I looked at the prosemirror-example-setup and it looks like it requires npm, so it is a node.js project, but is written in typescript? Is there a way I can add ProseMirror to my simple javascript/HTML page? If so, could someone point me to any examples I can see on how to do that?
If not, can you guys recommend what I need to do to integrate ProseMirror? I’d be willing to learn a new js framework. Do I need to learn Typescript, or convert my single page to a node.js project? Reading over the Intro, I’m not really clear on what tech stack is required for ProseMirror and thus what I need to start learning first.
If you just want a drop-in text editor, ProseMirror by itself requires quite a lot of code to get going. You might want to look at TipTap, which is ProseMirror bundled up in an easy to use package.

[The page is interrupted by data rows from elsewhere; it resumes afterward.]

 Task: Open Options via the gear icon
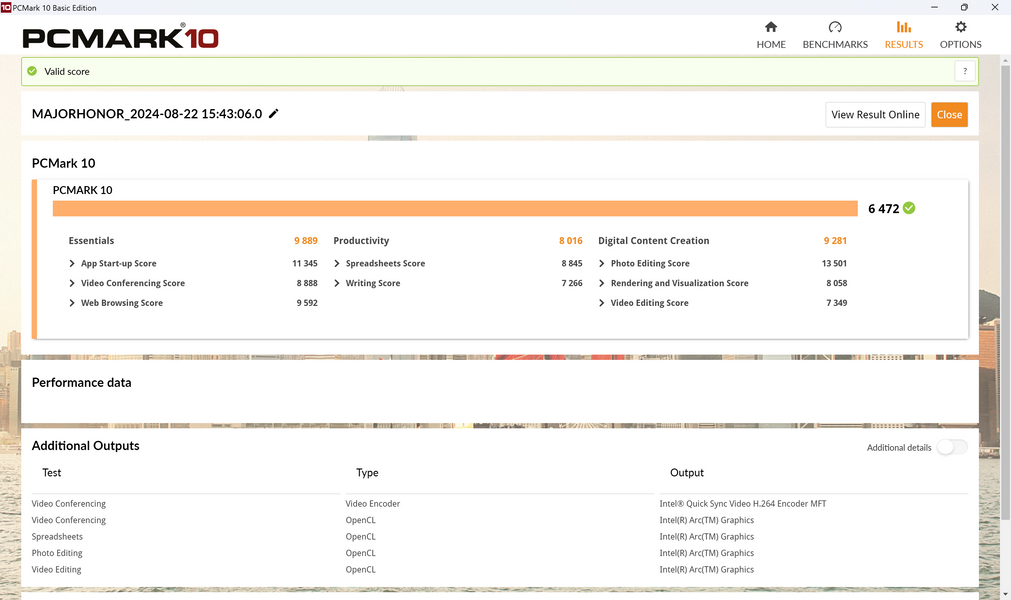point(960,28)
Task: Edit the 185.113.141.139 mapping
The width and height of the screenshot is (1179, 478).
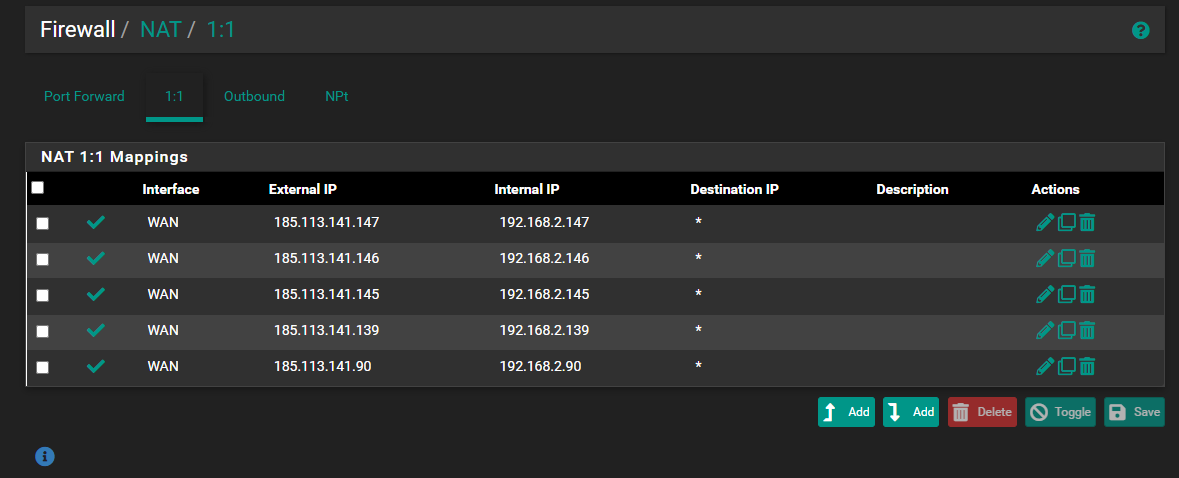Action: coord(1045,330)
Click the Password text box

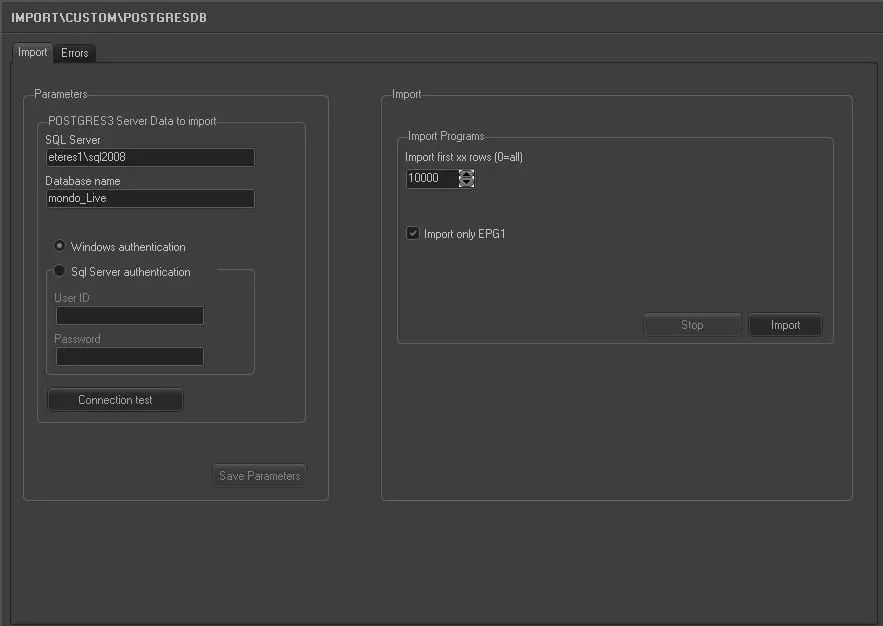[130, 356]
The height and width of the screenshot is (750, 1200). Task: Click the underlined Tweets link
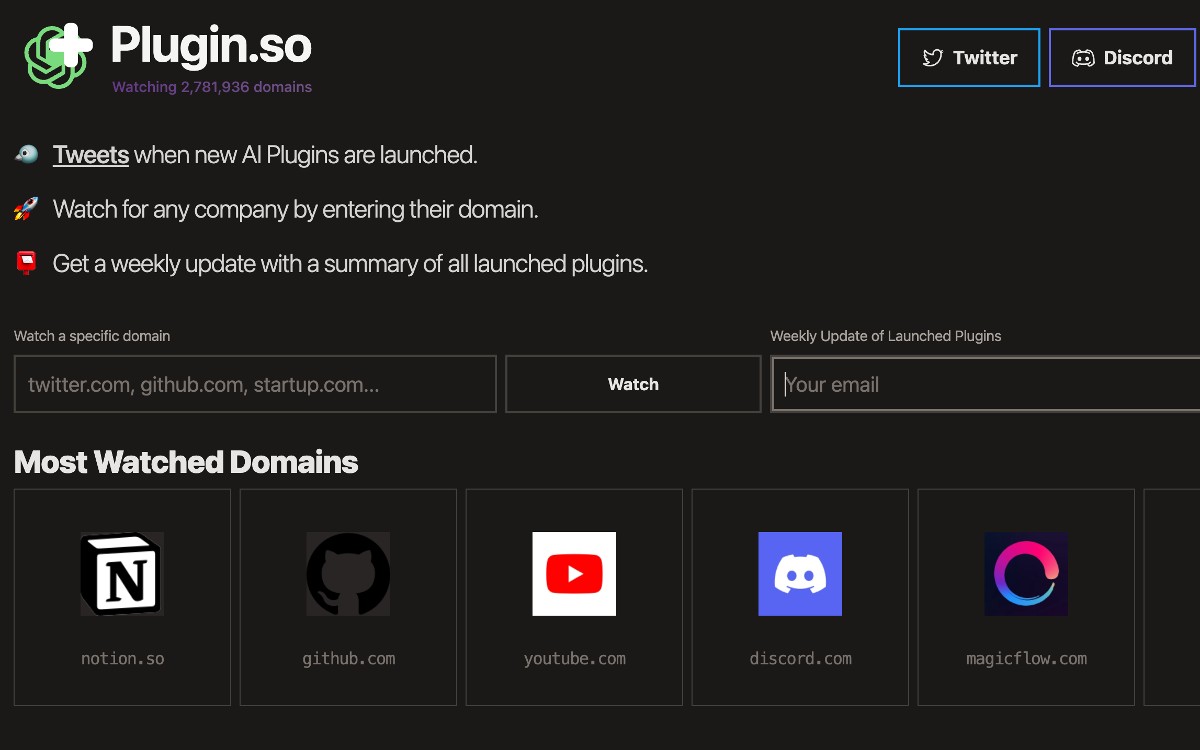tap(91, 155)
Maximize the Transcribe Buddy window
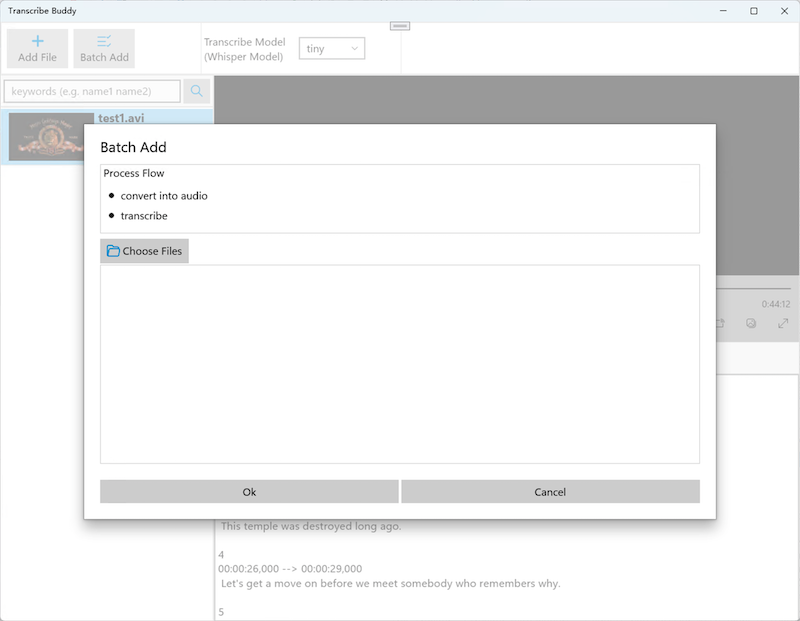Image resolution: width=800 pixels, height=621 pixels. click(753, 11)
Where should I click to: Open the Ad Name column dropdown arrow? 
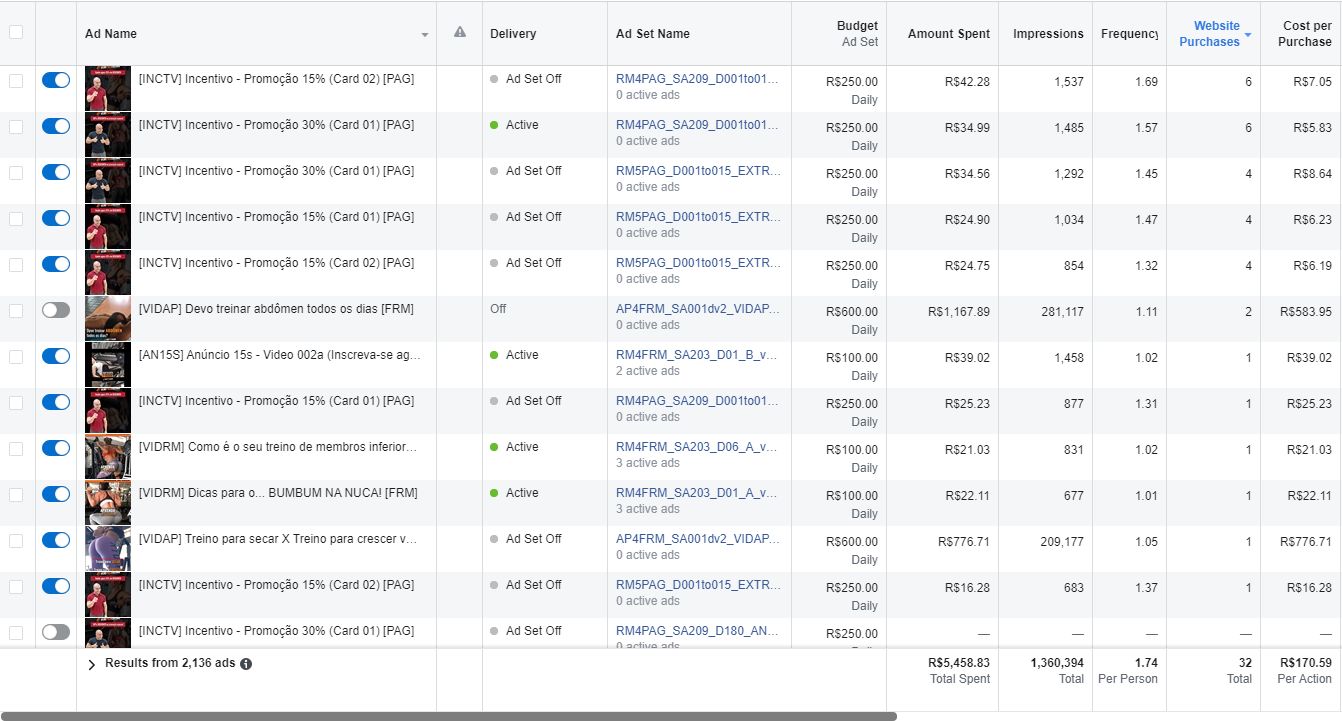pyautogui.click(x=425, y=35)
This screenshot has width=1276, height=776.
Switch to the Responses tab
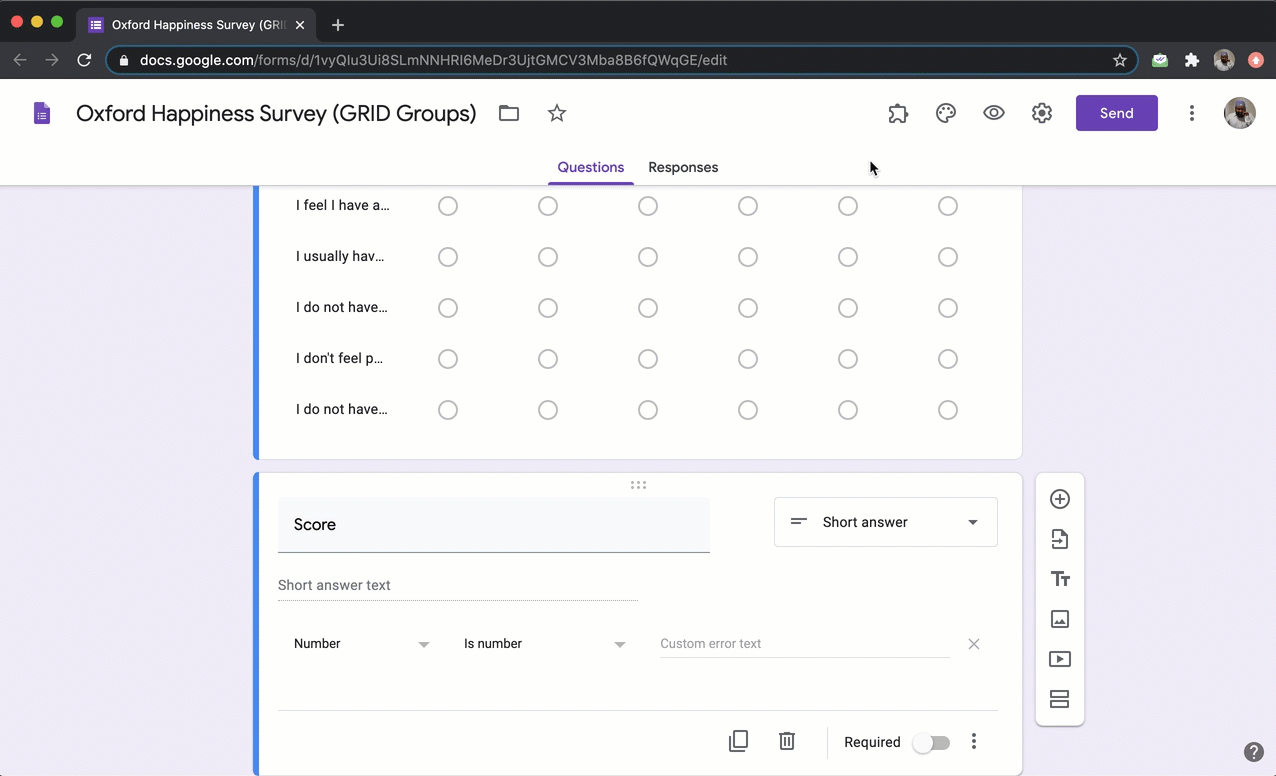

ProseMirror’s strength is deep customisation. If you plan to do a lot of that, it’s probably to avoid TipTap and go direct to the real thing.
And no you don’t need a JS framework, or even Typescript. But as you spotted you do need a way to use NPM modules in the browser. Personally I find Vite the best option these days.
Prosemirror uses npm, but it’s not meant to run in a node.js environment; in fact, it will probably fail since it has references to window.document in a lot of places. Instead it simply uses npm as a package manager.
I did some digging, but I don’t think Prosemirror is on a cdn, so I’m not sure if there’s a way you can just download the compiled build output of the library anywhere without using npm.
But for modern frontends, npm is generally used to manage packages anyway. You don’t have to learn typescript either. Create a new folder, run npm init, then npm install prosemirror-view prosemirror-state …. And then you can start using them in some js files import { EditorView } from “prosemirror-view”
Also, if you want to completely just avoid the nightmare that is frontend build tooling, you can just use an in-browser IDE like replit or codesandbox. Here’s a template I have setup for prosemirror: prosemirror-template - CodeSandbox
I believe you can export the whole project from there too, so that’s another way you can set it up.
Anyway, I hope this didn’t come off condescending; I didn’t want to assume what you did and didn’t know and hope it was helpful.